Das stimmt. Die Lockerung ist eine alte Forderung der Rüstungsindustrie. Sie ist vor etwa einem Jahr mit der Idee, unter Umständen auch in Bürgerkriegsländer zu liefern, auf die zuständige Ständeratskommission zugegangen. Nicht zufällig: Dort sitzen einige besonders rüstungsfreundliche Parlamentarier. Es war diese Kommission, die im Frühling dem Bundesrat zu dieser Lockerung riet. Der Bundesrat fällte dann im Sommer den Grundsatzentscheid mit einer Mehrheit aus den zwei FDP und den zwei SVP-Bundesräten.
Heute ist die obligate Bundesratssitzung: Warum hat Schneider-Ammann seinen Entscheid via Medien kommuniziert und nicht seinen KollegInnen an der Sitzung?
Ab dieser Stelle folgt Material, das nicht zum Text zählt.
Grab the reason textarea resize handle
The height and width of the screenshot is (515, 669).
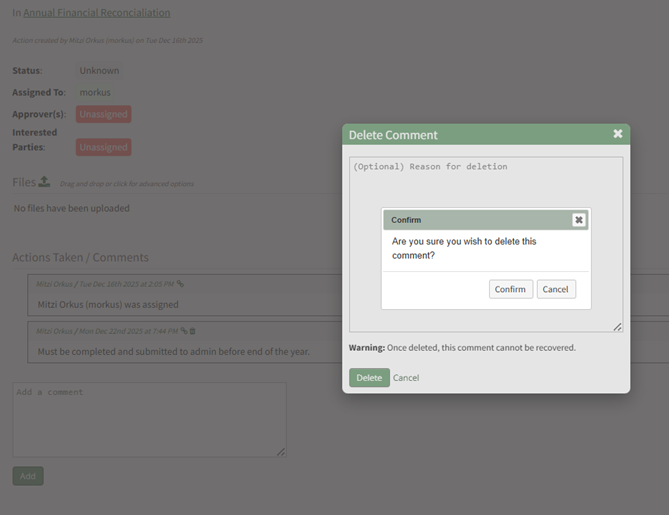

Ich kann da nur vermuten: Schneider-Ammann kann so natürlich zeigen, dass er aktiv reagiert auf das veränderte politische Umfeld. Hätte er einfach einen Antrag gestellt im Bundesrat, wäre nach aussen nicht klar gewesen, dass er dahinter steckt oder ob nicht doch die anderen Bundesräte ihn zu dieser Denkpause gedrängt haben.
Zur Klärung: Der Konflikt um die Waffenexporte bleibt auf dem Tisch?
Ja, sicher. Die Formulierung von Bundesrat Schneider-Ammann ist ja auch: «Jetzt mal warten und dann vielleicht handeln». Wenn er also heute im Bundesrat mit seinem Antrag durchkommt, wovon ich ausgehe, und diese Lockerung auf Eis gelegt wird, dann kommt das Thema «Waffenexporte unter Umständen auch in Bürgerkriegsländer» wohl trotzdem in einigen Monaten oder Jahren wieder auf die politische Agenda.
Für diesen Fall hat ein überparteiliches Komitee schon eine Initiative in der Schublade für schärfere Ausfuhrbestimmungen. Das heisst, dass der Grundkonflikt bleibt: Auf der einen Seite eine Linke, die am liebsten gar keine Waffenexporte aus der Schweiz möchte. Auf der anderen Seite vor allem SVP und FDP die sagen, wenn wir eine glaubwürdige Schweizer Armee wollen, brauchen wir eine Rüstungsindustrie im eigenen Land, und die kann nur überleben mit Waffenexporten.